I missed this article in The Independent from a couple of weeks ago which is a rather fun review of the British spy film, and why the genre has lasted so long. The post followed the recent season of British spy films at the Cambridge Film Festival, which unfortunately I missed (did anyone visiting this blog go? What was it like?).

One interesting Deighton reference: 'Thomas Hennessey, co-author of Spooks: the Unofficial History of MI5, likewise names The Ipcress File as a spy film with at least a hint of credibility about it. "It's low-key. It's slow," he says approvingly of the movie adaptation of Len Deighton's novel that is as famous for its scenes of Harry Palmer (Michael Caine) cooking omelettes as for its action sequences.'

More broadly, reading this article reminded me there is something quintessentially English about the best spy films that set them apart from the Hollywood Bourne-a-likes.
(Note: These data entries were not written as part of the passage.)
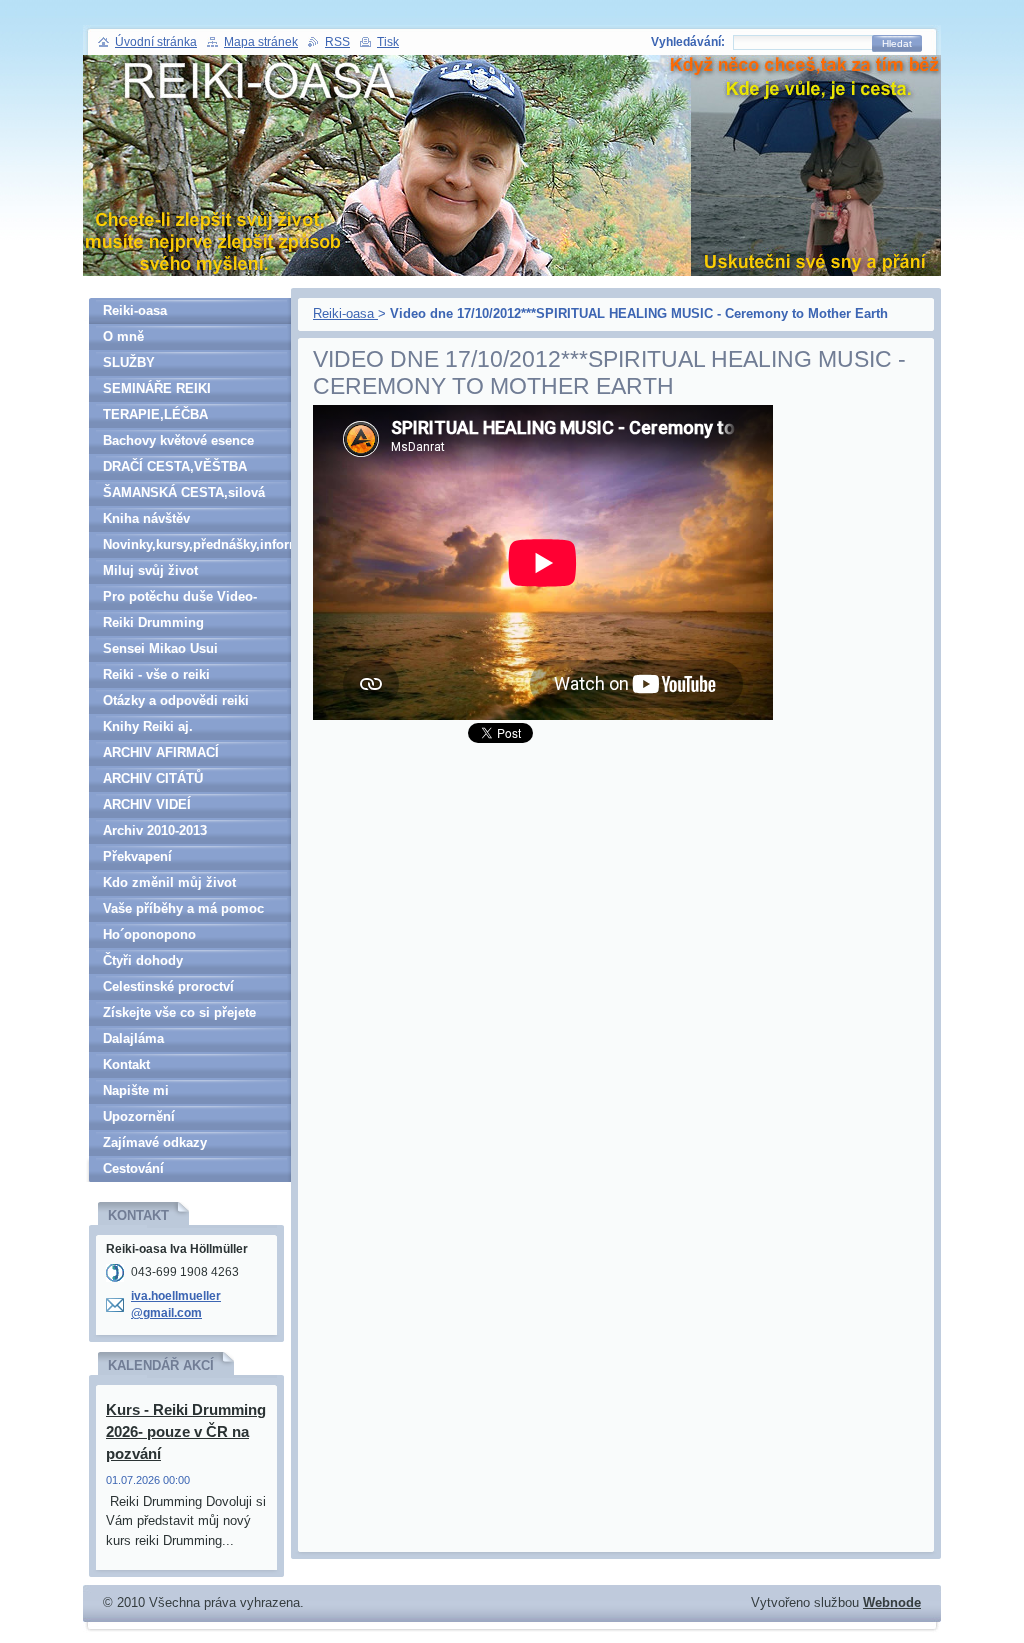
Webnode (892, 1602)
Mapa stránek (261, 42)
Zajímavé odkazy (155, 1142)
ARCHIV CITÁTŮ (153, 778)
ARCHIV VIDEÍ (147, 804)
This I think reflects the fact that most of the 'characters' in the history of British spying were, until recently at least, proper 'Characters' in the best sense of the word. While we are nowadays told by our lords and masters to decry the role and influence of 'Oxbridge' in the espionage world - heck, the world generally - (though, as a Trinity Hall post-grad, I must humbly disagree) - I think the British upper middle classes really did provide some of the best back stories and characterisations for espionage film makers to draw upon.
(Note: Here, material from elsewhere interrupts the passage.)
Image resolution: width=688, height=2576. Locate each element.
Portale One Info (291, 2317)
But one gap instance springs to mind; one chap whose exploits, as far as I know, hasn't influenced the silver screen of spy moviedom, when they're tailor-made for same. The stories of Merlin Minshall, former MI-6 operative under Ian Fleming (whose biography Guilt-Edged is an absolute cracker) cry out to be made into a film. He is one of those classic English 'gents' whose exploits, disdain for authority and tendency to look down upon 'johnny foreigner' while romancing said johnny foreigner's women on foreign missions, and whole-hearted 'derring do' approach. It's no surprise that he is regarded by some observers as one of the influences on the James Bond characterisations.

Minshall was the first man to sail a barge across Europe by river before the war; during his trip, he 'fell in' with a Nazi spy ring and narrowly avoiding being killed by a German assassin with whom he'd courteously been making love in the weeks previously; he then single handedly tried to destroy a key Nazi shipping route on the convoy in what can only be described as a 'foolhardy' operation. Subsequent he was the first British agent sent into occupied France by submarine and later in the water 'discovered' a secret German army in the middle of the Congo! Having become the first man to motor-cycle across the Sahara! With real-life characters like Minshall to draw on from the war period onwards, it's no surprise British fiction writers and film-makers carved out their own niche.